[The task] Return nothing but the lines from the one containing "Click the settings gear icon" through the end of the records below, exactly as they stand and without pictures.

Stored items
++++++++
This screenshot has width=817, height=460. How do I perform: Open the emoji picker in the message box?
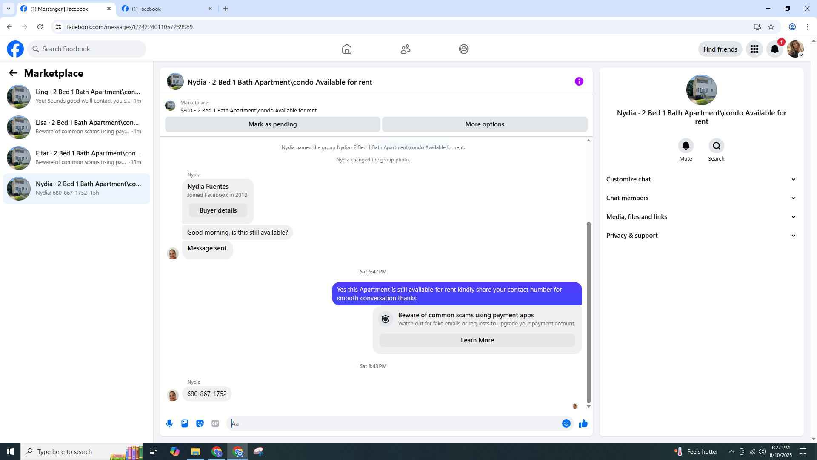point(566,423)
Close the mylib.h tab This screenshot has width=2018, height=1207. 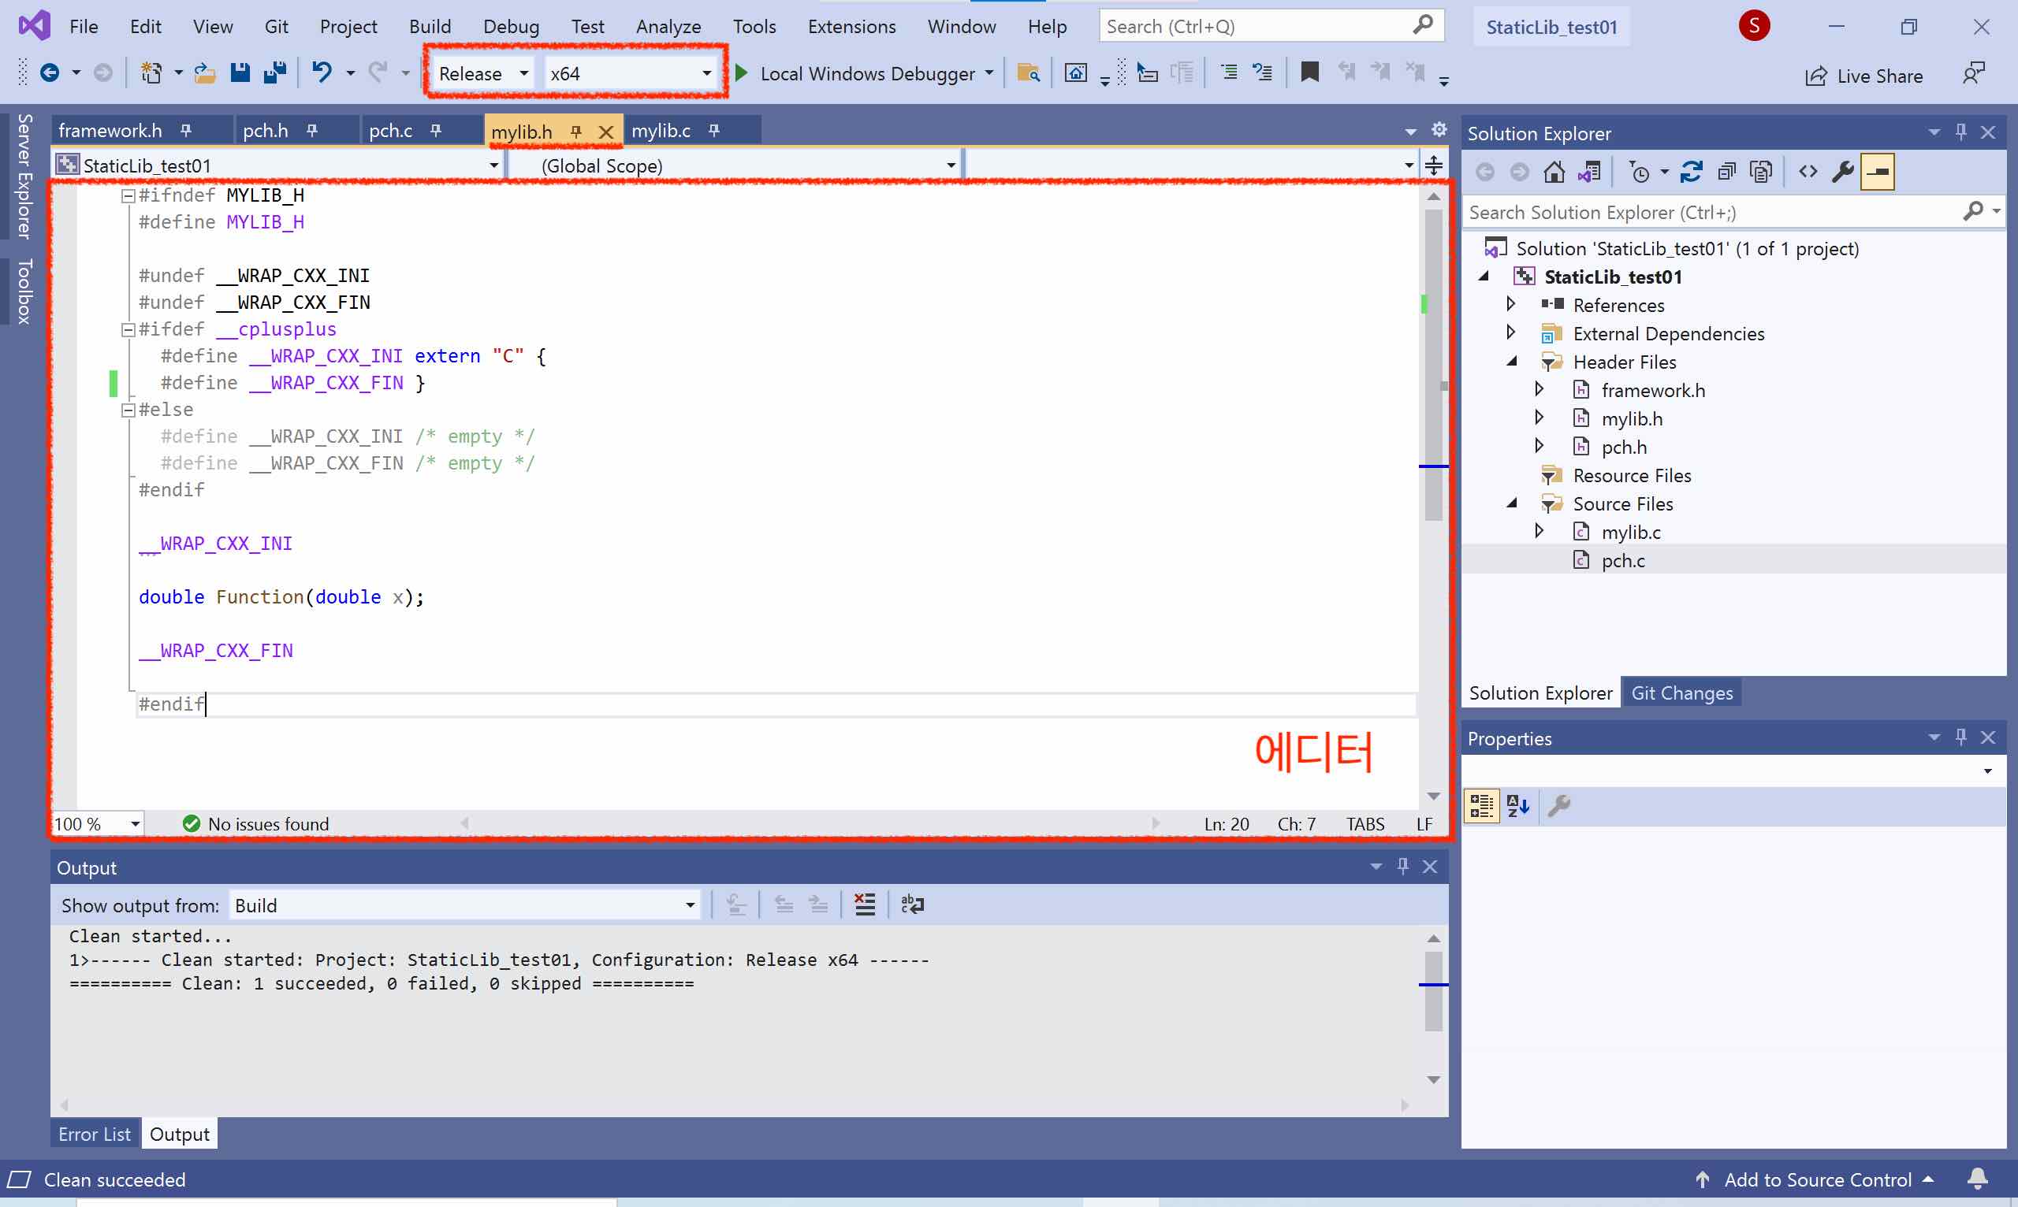[x=606, y=131]
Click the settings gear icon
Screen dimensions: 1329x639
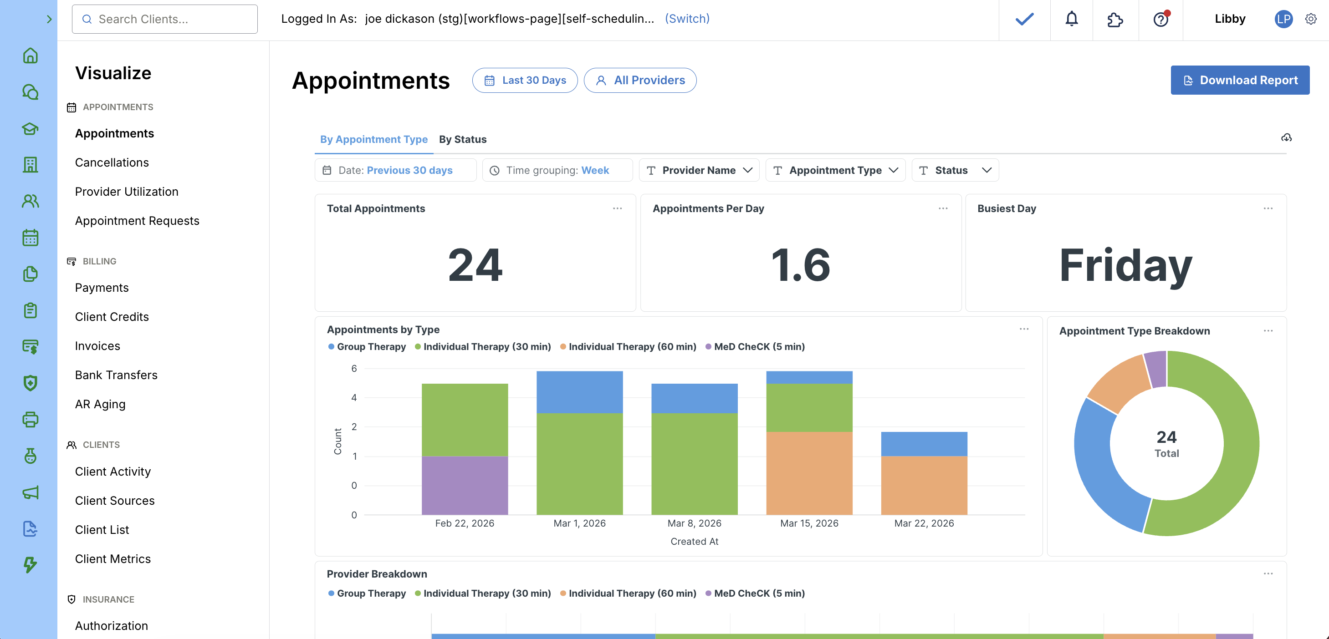coord(1310,19)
++++++++
[Exercise answer]
Click the settings gear icon
Screen dimensions: 1329x639
coord(1310,19)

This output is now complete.